Dox Box Impressions/2
I am listening to Cara Mertes from the Sundance Institute, she has a power point presentation. Behind her is a quote by Robert Redford: Because audiences are starved for new ideas, voices and visions… as a motivation to set up the festival and the Sundance Documentary Film Program. It is film culture and not television we are focusing on, she says.
The room is full of young upcoming filmmakers from this region, where history happens every day. Yesterday the demonstrators were attacked at the Tahrir Square in Cairo, Libya is burning, in Saudi demonstrations are banned… The filmmakers from Egypt go online several times during the day to check the news.

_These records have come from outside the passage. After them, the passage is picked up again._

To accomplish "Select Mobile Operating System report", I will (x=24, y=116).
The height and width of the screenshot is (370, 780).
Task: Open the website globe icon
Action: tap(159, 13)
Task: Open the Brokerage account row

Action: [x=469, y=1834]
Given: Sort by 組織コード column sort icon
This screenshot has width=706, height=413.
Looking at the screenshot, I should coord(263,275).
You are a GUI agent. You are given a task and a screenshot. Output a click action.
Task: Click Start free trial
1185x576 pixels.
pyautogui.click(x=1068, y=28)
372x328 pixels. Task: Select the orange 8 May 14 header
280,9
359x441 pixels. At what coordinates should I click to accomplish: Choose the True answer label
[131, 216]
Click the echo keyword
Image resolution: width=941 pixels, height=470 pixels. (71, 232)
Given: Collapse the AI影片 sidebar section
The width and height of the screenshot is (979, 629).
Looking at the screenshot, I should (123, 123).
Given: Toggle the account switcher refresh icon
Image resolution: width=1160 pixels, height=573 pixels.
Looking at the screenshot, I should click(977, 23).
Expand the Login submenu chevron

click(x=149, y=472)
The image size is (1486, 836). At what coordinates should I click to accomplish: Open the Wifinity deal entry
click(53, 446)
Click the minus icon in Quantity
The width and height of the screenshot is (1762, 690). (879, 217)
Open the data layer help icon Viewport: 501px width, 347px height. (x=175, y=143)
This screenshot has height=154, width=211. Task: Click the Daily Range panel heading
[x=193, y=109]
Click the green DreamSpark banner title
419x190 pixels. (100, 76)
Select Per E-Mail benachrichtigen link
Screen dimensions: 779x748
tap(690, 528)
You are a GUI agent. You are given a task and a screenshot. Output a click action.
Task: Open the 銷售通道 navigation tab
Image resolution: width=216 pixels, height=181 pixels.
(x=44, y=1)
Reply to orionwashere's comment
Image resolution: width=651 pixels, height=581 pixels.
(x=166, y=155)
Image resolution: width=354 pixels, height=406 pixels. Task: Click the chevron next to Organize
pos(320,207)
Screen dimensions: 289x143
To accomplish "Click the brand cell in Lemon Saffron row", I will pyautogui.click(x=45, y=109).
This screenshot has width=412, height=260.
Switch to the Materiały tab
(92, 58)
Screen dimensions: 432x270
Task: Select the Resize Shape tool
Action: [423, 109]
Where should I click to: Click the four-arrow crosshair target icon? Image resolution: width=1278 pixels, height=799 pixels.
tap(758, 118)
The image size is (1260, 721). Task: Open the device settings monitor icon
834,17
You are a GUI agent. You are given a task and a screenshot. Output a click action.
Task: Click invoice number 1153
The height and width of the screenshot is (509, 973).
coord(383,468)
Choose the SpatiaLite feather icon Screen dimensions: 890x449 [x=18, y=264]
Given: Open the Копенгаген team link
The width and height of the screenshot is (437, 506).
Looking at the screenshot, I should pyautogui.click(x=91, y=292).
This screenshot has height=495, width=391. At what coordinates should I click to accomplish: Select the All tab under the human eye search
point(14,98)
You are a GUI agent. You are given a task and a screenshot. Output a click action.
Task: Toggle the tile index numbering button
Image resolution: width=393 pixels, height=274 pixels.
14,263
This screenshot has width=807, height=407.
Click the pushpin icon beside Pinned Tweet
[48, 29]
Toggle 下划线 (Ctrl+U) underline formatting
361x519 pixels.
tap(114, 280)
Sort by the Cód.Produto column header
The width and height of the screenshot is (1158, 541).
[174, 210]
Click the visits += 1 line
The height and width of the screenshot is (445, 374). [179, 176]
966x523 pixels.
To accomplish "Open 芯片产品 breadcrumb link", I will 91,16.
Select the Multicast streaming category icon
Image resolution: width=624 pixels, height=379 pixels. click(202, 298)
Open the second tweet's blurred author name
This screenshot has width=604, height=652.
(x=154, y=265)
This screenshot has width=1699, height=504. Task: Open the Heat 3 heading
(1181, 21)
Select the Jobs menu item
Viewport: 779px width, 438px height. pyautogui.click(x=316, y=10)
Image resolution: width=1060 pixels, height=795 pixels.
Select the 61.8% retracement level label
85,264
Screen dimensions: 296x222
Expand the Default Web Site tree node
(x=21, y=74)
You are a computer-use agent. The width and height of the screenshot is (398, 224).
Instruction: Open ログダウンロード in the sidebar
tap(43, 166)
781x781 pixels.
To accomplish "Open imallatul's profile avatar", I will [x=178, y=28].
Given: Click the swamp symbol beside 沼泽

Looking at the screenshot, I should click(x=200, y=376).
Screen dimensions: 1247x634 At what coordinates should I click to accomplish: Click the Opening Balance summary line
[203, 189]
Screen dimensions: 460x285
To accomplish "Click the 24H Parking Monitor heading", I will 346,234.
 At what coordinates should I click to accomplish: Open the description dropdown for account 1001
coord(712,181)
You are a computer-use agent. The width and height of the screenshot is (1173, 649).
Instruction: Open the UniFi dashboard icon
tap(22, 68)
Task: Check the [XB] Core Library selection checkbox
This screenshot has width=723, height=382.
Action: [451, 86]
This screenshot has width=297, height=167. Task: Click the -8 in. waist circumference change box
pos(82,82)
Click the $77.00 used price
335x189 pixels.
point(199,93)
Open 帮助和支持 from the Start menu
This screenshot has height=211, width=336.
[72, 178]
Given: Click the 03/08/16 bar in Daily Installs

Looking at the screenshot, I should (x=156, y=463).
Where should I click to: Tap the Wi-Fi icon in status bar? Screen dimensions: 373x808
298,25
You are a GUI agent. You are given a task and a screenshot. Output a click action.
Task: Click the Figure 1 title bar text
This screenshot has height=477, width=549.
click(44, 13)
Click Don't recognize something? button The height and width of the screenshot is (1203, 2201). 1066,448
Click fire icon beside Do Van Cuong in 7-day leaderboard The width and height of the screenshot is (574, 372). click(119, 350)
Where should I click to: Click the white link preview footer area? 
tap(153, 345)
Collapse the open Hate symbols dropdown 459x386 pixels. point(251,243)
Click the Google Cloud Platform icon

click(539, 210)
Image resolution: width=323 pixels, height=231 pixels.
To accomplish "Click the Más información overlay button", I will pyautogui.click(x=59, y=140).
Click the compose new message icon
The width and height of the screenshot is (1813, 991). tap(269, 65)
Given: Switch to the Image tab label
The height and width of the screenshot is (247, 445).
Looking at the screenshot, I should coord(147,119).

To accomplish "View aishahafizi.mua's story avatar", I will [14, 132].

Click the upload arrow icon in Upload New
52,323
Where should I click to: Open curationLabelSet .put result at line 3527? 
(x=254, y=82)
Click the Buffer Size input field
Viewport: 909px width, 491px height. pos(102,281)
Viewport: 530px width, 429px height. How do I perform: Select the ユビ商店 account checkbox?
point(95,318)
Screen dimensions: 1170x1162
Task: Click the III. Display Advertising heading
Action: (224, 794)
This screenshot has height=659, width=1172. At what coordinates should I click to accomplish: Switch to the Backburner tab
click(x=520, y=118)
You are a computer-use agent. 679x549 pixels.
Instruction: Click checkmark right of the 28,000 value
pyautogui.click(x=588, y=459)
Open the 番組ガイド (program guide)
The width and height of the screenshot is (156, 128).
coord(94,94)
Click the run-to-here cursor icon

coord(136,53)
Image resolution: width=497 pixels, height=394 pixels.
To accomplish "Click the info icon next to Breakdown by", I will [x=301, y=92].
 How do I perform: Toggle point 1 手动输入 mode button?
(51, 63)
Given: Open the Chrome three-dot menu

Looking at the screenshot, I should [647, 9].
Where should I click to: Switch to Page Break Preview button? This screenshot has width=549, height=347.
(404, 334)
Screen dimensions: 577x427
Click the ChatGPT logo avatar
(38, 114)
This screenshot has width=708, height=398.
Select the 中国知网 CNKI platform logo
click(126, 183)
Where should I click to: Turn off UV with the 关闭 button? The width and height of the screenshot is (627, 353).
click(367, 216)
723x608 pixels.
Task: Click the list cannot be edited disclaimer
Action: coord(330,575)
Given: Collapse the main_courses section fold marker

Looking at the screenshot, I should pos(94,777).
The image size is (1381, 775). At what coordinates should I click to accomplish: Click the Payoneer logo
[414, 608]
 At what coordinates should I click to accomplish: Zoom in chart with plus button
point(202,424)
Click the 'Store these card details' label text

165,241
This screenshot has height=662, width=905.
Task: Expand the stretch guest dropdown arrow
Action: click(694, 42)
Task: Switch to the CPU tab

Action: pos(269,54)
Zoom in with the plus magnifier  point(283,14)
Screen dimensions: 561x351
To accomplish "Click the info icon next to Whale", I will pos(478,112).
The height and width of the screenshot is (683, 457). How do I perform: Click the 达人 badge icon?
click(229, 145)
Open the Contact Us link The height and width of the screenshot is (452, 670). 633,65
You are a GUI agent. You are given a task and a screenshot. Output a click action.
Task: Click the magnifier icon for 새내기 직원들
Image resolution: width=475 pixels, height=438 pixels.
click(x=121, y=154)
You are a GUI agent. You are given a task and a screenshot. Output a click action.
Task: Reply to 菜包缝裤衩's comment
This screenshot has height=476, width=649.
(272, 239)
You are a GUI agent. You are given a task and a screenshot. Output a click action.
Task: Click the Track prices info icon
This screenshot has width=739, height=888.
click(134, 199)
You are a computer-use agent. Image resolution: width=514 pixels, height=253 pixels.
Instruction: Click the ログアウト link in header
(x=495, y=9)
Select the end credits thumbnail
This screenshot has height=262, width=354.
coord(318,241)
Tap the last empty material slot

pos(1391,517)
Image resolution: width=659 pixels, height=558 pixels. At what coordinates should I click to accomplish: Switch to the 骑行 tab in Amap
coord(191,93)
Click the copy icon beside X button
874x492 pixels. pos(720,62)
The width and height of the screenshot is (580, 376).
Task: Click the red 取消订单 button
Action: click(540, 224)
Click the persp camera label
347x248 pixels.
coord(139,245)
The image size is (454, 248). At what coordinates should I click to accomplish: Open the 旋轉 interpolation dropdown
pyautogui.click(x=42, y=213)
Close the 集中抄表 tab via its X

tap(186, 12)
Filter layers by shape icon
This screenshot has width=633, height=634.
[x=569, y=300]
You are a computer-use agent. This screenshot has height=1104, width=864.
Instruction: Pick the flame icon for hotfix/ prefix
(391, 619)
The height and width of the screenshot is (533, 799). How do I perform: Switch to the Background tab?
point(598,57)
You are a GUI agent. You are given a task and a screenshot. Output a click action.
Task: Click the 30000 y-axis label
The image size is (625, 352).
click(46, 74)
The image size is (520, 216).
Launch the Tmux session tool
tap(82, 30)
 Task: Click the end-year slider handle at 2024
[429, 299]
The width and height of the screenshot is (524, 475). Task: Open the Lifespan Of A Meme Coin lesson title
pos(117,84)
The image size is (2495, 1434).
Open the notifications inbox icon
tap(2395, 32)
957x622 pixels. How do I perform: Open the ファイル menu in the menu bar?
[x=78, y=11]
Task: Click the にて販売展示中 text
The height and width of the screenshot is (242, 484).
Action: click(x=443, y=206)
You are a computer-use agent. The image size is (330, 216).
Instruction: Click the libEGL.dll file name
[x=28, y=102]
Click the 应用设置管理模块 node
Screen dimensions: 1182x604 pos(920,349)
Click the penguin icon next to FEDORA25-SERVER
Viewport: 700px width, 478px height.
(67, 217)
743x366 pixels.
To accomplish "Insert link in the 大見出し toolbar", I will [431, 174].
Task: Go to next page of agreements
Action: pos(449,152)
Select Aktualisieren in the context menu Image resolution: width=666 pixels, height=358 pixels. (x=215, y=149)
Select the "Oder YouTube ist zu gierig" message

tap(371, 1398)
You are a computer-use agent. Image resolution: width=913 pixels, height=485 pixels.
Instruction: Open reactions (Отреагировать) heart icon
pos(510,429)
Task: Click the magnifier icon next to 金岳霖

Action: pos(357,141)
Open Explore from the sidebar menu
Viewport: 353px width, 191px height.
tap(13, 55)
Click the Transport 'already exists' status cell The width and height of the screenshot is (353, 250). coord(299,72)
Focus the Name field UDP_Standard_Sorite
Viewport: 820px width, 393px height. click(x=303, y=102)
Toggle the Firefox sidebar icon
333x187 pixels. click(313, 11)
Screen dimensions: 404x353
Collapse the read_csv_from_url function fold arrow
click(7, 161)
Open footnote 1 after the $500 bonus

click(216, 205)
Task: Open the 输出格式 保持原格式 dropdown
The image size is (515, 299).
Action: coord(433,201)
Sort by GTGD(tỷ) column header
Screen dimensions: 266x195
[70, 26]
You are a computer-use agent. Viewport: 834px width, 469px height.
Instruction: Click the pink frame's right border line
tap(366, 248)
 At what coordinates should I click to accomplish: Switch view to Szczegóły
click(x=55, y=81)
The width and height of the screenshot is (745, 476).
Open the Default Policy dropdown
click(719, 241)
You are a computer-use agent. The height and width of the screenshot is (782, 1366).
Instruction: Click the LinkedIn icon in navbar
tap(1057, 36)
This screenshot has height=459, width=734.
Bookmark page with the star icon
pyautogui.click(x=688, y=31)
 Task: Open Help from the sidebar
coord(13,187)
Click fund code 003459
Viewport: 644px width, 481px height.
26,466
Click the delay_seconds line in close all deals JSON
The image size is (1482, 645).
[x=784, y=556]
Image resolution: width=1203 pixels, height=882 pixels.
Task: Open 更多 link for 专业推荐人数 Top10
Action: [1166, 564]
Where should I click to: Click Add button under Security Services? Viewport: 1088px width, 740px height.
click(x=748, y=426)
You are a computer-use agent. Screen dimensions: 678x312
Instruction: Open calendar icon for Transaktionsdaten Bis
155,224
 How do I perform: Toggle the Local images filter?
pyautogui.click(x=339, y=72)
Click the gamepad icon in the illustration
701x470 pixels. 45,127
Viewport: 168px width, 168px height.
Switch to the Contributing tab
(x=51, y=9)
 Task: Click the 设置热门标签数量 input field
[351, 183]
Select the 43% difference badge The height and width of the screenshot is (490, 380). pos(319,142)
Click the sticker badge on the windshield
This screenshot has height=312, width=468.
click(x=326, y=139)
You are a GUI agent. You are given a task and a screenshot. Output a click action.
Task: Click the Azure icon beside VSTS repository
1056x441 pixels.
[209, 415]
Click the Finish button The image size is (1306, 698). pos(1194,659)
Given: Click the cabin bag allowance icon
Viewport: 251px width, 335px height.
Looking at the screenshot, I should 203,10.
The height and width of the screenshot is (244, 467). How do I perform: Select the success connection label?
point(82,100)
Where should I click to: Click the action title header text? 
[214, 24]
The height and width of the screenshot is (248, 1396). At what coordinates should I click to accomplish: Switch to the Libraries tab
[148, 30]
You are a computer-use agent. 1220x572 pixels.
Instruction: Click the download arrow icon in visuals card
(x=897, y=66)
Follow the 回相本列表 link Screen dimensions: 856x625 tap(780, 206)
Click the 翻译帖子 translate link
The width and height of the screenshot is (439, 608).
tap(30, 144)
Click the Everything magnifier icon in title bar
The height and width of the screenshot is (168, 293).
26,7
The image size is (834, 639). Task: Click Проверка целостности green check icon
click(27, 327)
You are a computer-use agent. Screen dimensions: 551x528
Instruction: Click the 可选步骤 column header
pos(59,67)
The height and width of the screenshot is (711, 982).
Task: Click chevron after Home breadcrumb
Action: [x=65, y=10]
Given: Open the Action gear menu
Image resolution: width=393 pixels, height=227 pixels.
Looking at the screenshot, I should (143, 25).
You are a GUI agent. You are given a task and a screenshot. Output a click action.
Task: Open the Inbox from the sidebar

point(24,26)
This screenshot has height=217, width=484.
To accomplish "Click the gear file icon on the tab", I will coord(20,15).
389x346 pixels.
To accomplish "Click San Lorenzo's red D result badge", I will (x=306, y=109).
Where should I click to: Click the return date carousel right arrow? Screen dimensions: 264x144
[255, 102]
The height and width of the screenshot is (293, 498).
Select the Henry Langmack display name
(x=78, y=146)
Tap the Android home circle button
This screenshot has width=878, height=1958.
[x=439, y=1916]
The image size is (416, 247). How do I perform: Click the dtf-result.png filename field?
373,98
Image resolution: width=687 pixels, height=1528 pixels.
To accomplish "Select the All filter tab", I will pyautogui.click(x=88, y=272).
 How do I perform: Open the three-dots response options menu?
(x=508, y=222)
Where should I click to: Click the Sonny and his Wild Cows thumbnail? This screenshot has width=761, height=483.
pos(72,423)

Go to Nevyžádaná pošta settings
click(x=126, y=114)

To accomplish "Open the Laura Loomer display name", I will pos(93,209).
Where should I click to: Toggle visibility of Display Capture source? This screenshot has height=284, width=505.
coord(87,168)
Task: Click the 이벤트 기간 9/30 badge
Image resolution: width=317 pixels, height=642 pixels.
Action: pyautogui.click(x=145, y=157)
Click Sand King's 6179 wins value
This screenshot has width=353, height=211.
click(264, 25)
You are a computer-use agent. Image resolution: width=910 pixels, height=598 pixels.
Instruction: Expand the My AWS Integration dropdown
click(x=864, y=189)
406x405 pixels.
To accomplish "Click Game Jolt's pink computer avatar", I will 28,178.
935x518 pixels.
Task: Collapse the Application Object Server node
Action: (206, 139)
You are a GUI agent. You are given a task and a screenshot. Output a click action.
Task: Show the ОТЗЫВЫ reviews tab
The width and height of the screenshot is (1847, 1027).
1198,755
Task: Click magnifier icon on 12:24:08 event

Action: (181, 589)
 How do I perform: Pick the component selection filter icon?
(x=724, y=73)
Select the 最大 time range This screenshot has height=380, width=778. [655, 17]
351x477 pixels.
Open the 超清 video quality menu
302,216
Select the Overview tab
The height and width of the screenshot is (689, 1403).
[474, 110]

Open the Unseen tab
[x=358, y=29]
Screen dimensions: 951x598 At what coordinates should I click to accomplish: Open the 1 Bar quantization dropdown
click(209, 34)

Women, young women are here and they might not have professionally developed projects yet, but they have strong proposals and treatments:
A Moroccan filmmaker wants to make a film about a woman, who makes wedding videos in a male society. A Syrian filmmaker wants to make a film about three different women, one, in her fifties, who is totally open to talk about her sexuality, one who is raised in a strict religious environment and the filmmaker herself, who takes experience from her own hard upbringing. A Jordanian filmmaker who wants to make a film about a girl, who was brought up in orphanages and has fought her way out of misery, and is very much helped by the filmmaker herself. Who by the way used to play in the Jordanian national football tema for women… yes, you get surprised in this training Campus at the Dox Box Festival, you learn a lot from the participants, you get alternative information and is told not to trust BBC and other Western media, or the Al Jazeera. This is why documentaries are so important, is it not?
Robert Redford talks from the screen, it is about bringing people together – as they are doing here in Damascus.
Photo: There are still demonstrators at the Tahrir Square (Ekstra Bladet, Copenhagen some days ago)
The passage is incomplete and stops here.